Notiamo però che questa manovra finanziaria rivela alcune debolezze strutturali del nuovo esecutivo. Al di là della serie di misure sociali annunciate e poi rinviate a data da destinarsi (spicca su tutte la promessa, tradita, di ridurre l’IVA sui beni di prima necessità), colpisce la precarietà con cui il Governo Meloni ha predisposto le misure principali della sua politica di bilancio: i 21 miliardi di euro stanziati per arginare l’impatto dei costi dell’energia sulle imprese sono infatti previsti per i soli primi tre mesi dell’anno.
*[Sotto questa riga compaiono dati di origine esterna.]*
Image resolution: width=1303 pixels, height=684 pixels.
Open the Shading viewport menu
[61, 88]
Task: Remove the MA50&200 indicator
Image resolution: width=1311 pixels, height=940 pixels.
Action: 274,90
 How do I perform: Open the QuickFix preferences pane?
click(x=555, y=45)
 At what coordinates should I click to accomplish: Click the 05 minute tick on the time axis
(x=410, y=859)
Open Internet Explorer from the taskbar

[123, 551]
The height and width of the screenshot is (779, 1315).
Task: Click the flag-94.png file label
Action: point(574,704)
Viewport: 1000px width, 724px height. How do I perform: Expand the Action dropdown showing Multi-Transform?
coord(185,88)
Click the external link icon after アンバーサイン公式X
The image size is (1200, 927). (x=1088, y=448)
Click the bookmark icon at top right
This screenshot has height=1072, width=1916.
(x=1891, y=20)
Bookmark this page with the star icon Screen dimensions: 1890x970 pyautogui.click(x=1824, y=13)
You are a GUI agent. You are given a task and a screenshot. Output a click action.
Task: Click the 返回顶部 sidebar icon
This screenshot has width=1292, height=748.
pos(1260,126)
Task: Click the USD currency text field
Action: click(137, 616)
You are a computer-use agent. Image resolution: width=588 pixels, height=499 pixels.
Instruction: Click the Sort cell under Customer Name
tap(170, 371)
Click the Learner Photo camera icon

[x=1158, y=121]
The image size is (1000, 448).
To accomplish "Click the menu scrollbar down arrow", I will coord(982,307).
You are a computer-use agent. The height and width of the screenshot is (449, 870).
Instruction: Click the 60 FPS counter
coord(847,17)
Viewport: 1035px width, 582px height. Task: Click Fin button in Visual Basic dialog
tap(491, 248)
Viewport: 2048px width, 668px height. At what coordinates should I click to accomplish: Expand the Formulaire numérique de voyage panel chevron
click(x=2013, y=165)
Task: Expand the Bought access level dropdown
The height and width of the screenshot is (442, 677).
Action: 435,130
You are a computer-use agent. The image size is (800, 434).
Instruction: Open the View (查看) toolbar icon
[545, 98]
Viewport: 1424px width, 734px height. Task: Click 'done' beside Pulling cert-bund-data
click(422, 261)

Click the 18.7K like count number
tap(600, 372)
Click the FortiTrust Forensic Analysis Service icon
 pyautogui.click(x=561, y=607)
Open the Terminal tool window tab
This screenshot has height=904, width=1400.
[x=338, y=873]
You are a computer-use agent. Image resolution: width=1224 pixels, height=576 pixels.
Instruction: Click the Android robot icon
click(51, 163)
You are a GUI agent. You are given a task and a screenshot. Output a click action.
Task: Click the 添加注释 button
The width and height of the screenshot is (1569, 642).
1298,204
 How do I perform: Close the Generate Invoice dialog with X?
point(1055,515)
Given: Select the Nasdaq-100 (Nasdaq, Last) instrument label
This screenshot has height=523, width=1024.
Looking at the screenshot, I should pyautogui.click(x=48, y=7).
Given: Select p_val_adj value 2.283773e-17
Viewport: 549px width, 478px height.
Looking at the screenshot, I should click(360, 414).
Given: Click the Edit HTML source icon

Come se l’emergenza derivante dall’inflazione energetica svanisse nel nulla dopo i primi mesi invernali.
Per Meloni la scelta è stata obbligata: una volta accettata la piena compatibilità con i vincoli di bilancio imposti dalle istituzioni europee, la dimensione della manovra non avrebbe potuto superare i volumi attuali.
A conferma di ciò, il giorno successivo all’approvazione del DDL Bilancio in Consiglio dei Ministri, la Commissione europea ha indicato l’Italia tra i paesi a rischio di significativi squilibri macroeconomici, segnalando l’elevato debito pubblico come il principale elemento di vulnerabilità del nostro Paese.
Un monito al Governo Meloni, che potrebbe vedersi chiudere quei margini di flessibilità concessi dalla stessa Commissione europea a Draghi per una serie di scostamenti di bilancio extra che, nel corso del 2022, hanno consentito al precedente governo di tamponare i primi effetti sociali dello scoppio della guerra.
La resistenza politica e sociale alle misure economiche del Governo Meloni deve dunque inserirsi in queste crepe e agire sulla debolezza strutturale di un esecutivo chiamato a gestire la rigida ripresa delle politiche di austerità e a reprimere il dissenso che ne deriverà.